[Savage Minds welcomes guest blogger Laura Miller.]
Anthropologists are routinely exhorted to make our work accessible to non-academics, to do strident outreach, to engage with the public, and to otherwise not hole up in our academic enclaves. Part of our effort involves fielding inquiries from journalists. We should be happy that writers are interested in talking to us and wish to include our opinions, right? Over the years, journalists have frequently left me telephone messages or sent email along these lines:
I’m a writer for Massive News, and I’m currently doing a story on Something Interesting. As you are an expert on Something Interesting, I would greatly appreciate a comment from you. My number is xxx. Since I am on a tight deadline, however, please call me within two hours.
I have found that often these journalists simply want to seed their articles with a few canned comments that will endorse their spin, and that they don’t actually care about my ideas. If you work in an academic environment in which you must constantly prove the relevance and worthiness of anthropology, as the majority of academic anthropologists at non-elite schools do, you might give in and provide what you hope will be an innocuous blurb. Although whatever you say is invariably twisted into a shape that will support the ethnocentric, racist or sexist slant the journalist has in their piece, this doesn’t matter at all to your university or your colleagues. All they care about is the Mention (which a university staff member will collect and quantify to demonstrate your Impact Factor). Indeed, universities employ well-paid staff in development offices who work with journalists to produce quick and inoffensive media bites by calling on a stable of faculty willing to be used for just such purposes. We become media whores because donors and administrators like seeing our names in the press. The fact that journalists expect an immediate response to their inquiries also highlights the difference in how academics and journalists do their business. Journalists routinely display as part of their normal behavior an expectation that academics are eager for an opportunity to talk to them just to get their name in the news.
Journalists themselves are under pressure to create catchy headlines, but often the result distorts or jumbles our findings. Here is one that just appeared in the BBC news in August 2012: “English language ‘originated in Turkey,’” in an article by Jonathan Ball. His piece reports on findings that appeared in Science in August 2012 that support the theory of an Anatolian origin for the Indo-European language family. This typically overblown title probably won’t hurt anyone, but in some cases anthropologists have found themselves the target of public anger and even threats when their research is misrepresented in the press. Many anthropologists who have had awful experiences with the press have been brave enough to relate them. Consider some of the revealing chapters in the edited volume When They Read What We Write: The Politics of Ethnography, edited by Caroline Brettell.
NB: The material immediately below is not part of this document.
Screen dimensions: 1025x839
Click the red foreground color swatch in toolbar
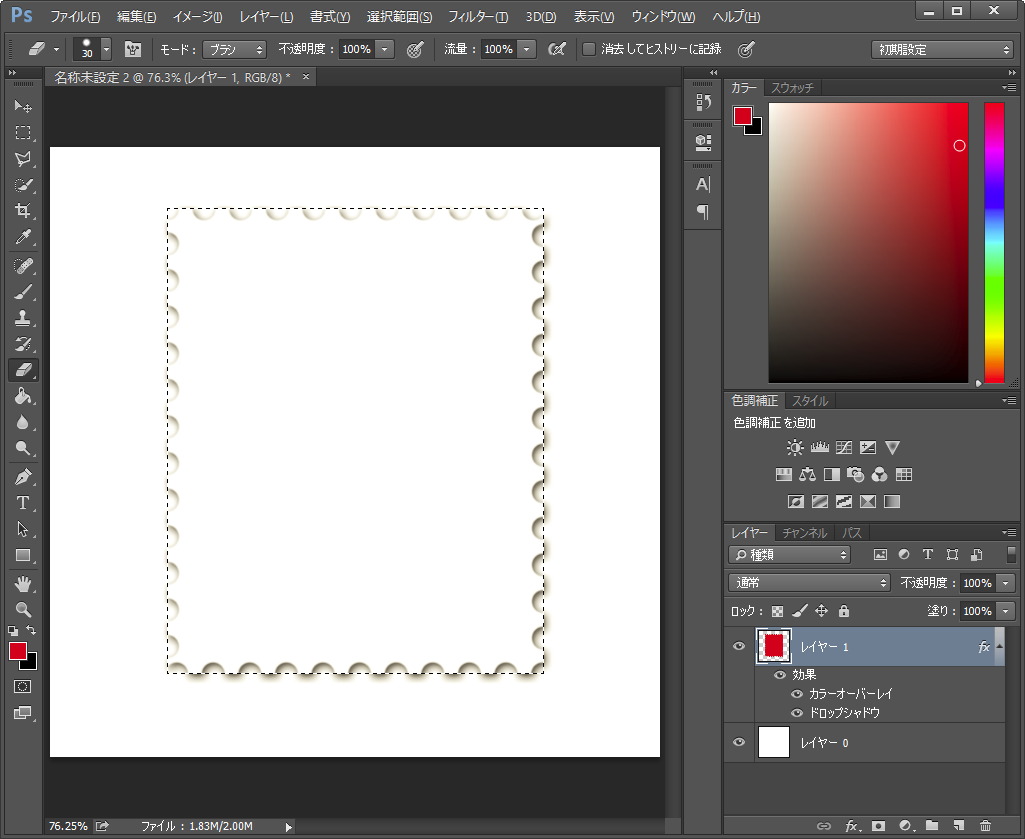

Of course, I’ve encountered some good journalists who think about and explore the issues they write about, but usually this was not the case. What I’m wondering is, can anthropologists justifiably decide not to engage with some of these journalistic phishing attempts? Must we respond every time someone wants us to deliver a quote if doing so merely endorses their simplistic ethnocentric, racist or sexist views? And, what about cases where the journalist picks your brain for hours, then uses your ideas and analyses without ever mentioning you after all? Particularly at this time in history, I would be happy to see an anthropological perspective inserted into US debates about sex, gender, women’s bodies, and gay marriage. Perhaps we need to train a new generation of journalist anthropologists?